start Document

And a lot of this, we don’t want to talk about. But the fact is, on the Republican side, a lot of people see the rise of an extraordinary, important, new constituent in American politics, Hispanics, who will come here and all be Democrats. Also, I hear, when I push people a little harder, “Well, I don’t know whether I want brown grandbabies.” I mean, that’s also a part of it. It’s the intermarriage that is going on and the cultures that are conflicting with each other.

I also happen to believe that the Hispanics should work harder at assimilation. That’s one of the things I’ve been saying for a long time. You know, they ought not to be just codified in their communities but make sure that all their kids are learning to speak English, and that they feel comfortable in the communities. And that’s going to take outreach on both sides, frankly.

If you don’t want “brown grandbabies”, that’s simply racism. No matter what shade their skin is, they’re still grandbabies, and still your grandbabies.

If you don’t like intermarriage, that’s simply racism. Don’t pick who you love by their skin color, and don’t demand your children share your weird racist color preferences.

Demanding assimilation is just another way of rejecting differences. That’s simply racism. I see Hispanic people moving into rural Minnesota, and while they may initially struggle with the language, they’re adapting quickly and their children are fluent in English. How fast do you expect them to “assimilate” anyway? Are you expecting them to abandon pride in their family and their heritage, too?

I’ve looked into my family history, and I see a series of Norwegian farmers who settled in Minnesota, and then kept bringing in Swedish mail order brides every generation, almost as if they were refusing to assimilate and insisted on Scandinavian families, rather than melding with the American mongrels. My great-grandparents’ house was full of yellow and blue and knick-knacks in Swedish and Norwegian, and they spoke with a heavy accent that was the result of a lifetime in exclusively Scandinavian-American communities. Were they bad assimilators? Am I unamerican because I still like the Nordic foods of my childhood and still celebrate Swedish/Norwegian traditions?

I don’t even know what “assimilate” means in the minds of these people. Liquify and blend? Because that doesn’t happen. We are who we are. Hispanic people are adding a new strand to our communities, and the only reason they might tend to vote Democratic is because Republicans think like Tom Brokaw. He can go back to celebrating his “Greatest Generation” while ignoring how awfully racist and sexist that generation was.

Comments

  1. What a Maroon, living up to the 'nym says

    What always gets me about the “they should learn English” trope is that if there’s any group that knows the value of speaking English in this country, it’s immigrants.

  2. Akira MacKenzie says

    I don’t even know what “assimilate” means…

    I means “act, dress, think, and speak just like I do.”

  3. hemidactylus says

    What? No fair skin Hispanics in our midst? I can think of one Hispanic demographic that is staunchly Republican. Not sure about Venezuelan exile politics in general. Latin America has much diversity. A Brazilian woman I dated knew Spanish but resented it being spoken because Portuguese was her preference. There are German towns in Chile.

end Document

| Work to do |
1: Translate this sentence from the post on assimilation into Spanish: "No matter what shade their skin is, they’re still grandbabies, and still your grandbabies."
2: Reproduce the passage of the post on assimilation between "If you don’t want" and "their heritage, too?", inclusive.

start Data block

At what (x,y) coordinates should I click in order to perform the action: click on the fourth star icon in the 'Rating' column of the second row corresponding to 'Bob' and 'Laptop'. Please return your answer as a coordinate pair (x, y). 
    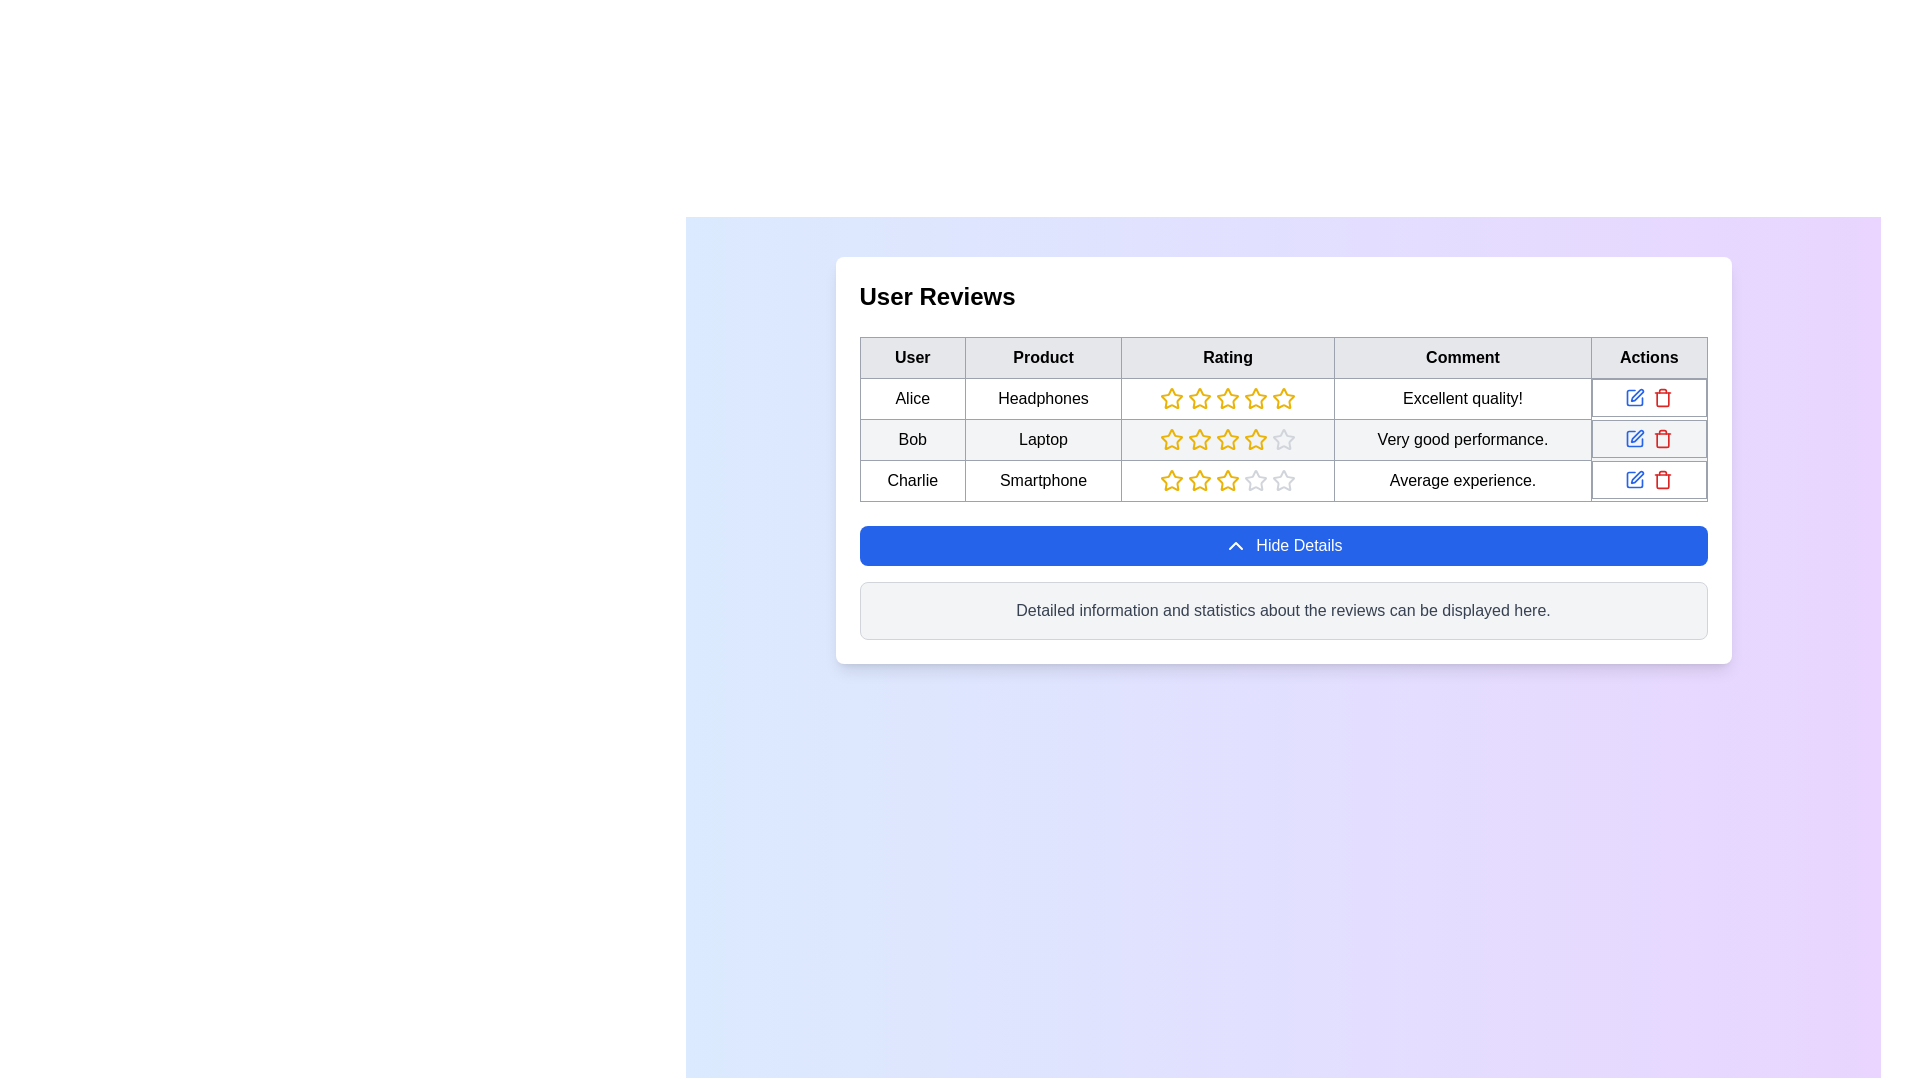
    Looking at the image, I should click on (1255, 438).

end Data block

| Full solutions |
1: No importa de qué tono sea su piel, siguen siendo nietecitos, y siguen siendo tus nietecitos.

2:
If you don’t want “brown grandbabies”, that’s simply racism. No matter what shade their skin is, they’re still grandbabies, and still your grandbabies.

If you don’t like intermarriage, that’s simply racism. Don’t pick who you love by their skin color, and don’t demand your children share your weird racist color preferences.

Demanding assimilation is just another way of rejecting differences. That’s simply racism. I see Hispanic people moving into rural Minnesota, and while they may initially struggle with the language, they’re adapting quickly and their children are fluent in English. How fast do you expect them to “assimilate” anyway? Are you expecting them to abandon pride in their family and their heritage, too?